- [Action item] Locate the string "computer" in the listing below. Copy every line where it is found.

- [Data records]
· · · · ·

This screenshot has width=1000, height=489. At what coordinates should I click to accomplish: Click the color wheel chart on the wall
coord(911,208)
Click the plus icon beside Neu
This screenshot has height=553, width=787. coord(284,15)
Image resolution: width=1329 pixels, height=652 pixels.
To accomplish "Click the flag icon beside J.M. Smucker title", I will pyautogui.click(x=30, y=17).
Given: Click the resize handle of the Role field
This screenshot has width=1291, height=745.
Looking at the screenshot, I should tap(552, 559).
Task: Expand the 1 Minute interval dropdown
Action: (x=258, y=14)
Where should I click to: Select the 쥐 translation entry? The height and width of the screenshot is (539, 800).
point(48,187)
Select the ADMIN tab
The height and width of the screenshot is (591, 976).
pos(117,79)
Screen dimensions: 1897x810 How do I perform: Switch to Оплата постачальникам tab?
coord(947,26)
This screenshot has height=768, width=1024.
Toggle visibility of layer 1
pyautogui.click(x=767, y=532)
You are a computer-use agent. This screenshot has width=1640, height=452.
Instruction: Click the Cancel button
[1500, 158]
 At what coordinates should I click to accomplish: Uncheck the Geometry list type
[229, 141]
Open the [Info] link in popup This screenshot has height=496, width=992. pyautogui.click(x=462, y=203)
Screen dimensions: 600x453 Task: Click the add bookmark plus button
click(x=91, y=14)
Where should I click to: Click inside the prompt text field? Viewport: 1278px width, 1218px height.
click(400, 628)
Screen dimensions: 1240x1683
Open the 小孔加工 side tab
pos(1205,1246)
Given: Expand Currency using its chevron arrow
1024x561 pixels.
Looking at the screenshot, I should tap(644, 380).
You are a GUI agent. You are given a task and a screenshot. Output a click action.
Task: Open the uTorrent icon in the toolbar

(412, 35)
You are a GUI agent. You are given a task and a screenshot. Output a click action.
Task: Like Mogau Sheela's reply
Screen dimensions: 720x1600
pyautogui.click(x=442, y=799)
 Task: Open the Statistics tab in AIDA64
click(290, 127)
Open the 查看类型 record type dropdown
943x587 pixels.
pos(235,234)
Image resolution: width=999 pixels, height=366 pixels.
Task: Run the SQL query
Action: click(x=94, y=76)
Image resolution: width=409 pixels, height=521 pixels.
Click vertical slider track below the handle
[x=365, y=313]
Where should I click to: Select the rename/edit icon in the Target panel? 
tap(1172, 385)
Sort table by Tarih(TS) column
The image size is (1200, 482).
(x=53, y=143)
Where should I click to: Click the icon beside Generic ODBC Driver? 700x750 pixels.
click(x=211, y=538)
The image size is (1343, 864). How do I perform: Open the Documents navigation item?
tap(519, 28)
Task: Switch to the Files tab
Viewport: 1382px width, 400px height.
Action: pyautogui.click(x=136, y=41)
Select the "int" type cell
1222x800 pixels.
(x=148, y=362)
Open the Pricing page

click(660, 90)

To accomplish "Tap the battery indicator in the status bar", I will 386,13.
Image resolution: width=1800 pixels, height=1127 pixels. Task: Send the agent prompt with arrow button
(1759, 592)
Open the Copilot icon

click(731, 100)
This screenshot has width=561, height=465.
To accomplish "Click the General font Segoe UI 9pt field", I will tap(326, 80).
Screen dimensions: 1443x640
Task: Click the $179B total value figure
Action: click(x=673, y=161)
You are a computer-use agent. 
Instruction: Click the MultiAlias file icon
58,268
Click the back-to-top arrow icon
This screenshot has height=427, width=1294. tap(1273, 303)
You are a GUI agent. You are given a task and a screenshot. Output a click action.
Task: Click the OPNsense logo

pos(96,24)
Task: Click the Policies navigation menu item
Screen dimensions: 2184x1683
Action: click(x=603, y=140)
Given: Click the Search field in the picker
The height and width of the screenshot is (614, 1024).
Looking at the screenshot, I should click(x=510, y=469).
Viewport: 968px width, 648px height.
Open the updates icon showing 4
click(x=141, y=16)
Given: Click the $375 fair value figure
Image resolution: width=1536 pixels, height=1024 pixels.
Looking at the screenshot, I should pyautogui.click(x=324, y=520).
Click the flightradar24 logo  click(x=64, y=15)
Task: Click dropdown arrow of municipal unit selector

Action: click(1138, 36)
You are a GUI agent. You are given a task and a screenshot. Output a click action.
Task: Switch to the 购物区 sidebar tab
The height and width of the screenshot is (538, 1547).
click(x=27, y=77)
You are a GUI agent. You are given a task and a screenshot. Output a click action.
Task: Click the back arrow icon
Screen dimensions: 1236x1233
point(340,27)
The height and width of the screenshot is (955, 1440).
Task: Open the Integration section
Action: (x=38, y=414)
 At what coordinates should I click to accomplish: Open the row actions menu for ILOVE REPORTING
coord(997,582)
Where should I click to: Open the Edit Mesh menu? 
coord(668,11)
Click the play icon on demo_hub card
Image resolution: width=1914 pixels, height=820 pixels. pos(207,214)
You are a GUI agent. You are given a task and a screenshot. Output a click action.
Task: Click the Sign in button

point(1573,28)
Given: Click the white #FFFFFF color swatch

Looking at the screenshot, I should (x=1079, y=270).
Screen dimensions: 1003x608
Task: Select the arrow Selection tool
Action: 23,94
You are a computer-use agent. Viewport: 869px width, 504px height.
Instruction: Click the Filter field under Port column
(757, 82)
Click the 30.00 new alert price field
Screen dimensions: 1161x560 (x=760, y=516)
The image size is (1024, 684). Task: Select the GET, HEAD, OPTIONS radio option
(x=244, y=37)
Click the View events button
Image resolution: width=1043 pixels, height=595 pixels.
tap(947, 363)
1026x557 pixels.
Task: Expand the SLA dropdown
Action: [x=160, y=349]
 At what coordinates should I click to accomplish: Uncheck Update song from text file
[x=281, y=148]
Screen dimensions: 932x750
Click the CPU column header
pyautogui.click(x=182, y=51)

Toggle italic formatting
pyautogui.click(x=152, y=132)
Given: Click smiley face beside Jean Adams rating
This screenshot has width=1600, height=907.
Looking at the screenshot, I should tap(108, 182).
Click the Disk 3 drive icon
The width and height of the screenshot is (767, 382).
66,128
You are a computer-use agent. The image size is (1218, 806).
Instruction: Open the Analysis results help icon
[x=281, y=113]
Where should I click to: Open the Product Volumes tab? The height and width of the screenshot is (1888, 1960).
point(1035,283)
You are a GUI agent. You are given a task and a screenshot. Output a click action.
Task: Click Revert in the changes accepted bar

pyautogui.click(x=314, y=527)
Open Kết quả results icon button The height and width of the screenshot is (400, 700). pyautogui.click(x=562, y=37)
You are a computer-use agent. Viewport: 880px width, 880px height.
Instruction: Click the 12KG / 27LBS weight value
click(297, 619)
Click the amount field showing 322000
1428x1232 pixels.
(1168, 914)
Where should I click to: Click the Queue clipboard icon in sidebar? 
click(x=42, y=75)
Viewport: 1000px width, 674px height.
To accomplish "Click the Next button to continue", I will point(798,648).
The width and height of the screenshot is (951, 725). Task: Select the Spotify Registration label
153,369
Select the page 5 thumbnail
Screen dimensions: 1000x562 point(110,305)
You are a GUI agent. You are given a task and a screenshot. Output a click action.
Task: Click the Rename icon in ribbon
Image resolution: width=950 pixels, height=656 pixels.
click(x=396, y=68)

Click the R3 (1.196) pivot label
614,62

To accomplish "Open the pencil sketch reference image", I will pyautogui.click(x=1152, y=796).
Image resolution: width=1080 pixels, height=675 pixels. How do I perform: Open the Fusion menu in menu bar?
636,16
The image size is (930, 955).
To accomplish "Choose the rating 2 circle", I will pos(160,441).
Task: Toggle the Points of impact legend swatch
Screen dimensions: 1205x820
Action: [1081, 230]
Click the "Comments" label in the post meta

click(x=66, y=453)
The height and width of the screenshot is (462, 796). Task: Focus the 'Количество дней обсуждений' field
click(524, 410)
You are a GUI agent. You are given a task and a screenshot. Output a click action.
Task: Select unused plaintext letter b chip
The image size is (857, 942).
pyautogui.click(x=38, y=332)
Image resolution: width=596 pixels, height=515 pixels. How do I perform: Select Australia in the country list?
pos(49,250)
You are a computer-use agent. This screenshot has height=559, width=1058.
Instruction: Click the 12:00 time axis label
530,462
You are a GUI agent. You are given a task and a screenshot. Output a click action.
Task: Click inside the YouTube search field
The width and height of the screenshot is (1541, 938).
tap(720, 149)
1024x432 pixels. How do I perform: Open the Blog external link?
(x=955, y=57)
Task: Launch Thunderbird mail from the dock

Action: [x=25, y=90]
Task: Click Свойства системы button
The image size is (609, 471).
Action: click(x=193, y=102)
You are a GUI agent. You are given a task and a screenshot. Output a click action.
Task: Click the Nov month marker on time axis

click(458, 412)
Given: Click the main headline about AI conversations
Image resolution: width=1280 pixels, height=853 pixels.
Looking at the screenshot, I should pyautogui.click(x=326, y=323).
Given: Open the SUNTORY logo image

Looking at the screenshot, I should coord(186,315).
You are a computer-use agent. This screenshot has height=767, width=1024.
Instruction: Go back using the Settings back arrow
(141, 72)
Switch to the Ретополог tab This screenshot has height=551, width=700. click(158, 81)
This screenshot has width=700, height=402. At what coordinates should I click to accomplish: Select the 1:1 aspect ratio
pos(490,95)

· · · · ·

- [Reply]
You are a computer-use agent. This screenshot has width=1640, height=452.
You are a computer-use agent. 
You are a computer-use agent. Viewport: 869px width, 504px height.
You are a computer-use agent. The image size is (1218, 806).
You are a computer-use agent. Viewport: 880px width, 880px height.
You are a computer-use agent. This screenshot has height=559, width=1058.
You are a computer-use agent. This screenshot has height=767, width=1024.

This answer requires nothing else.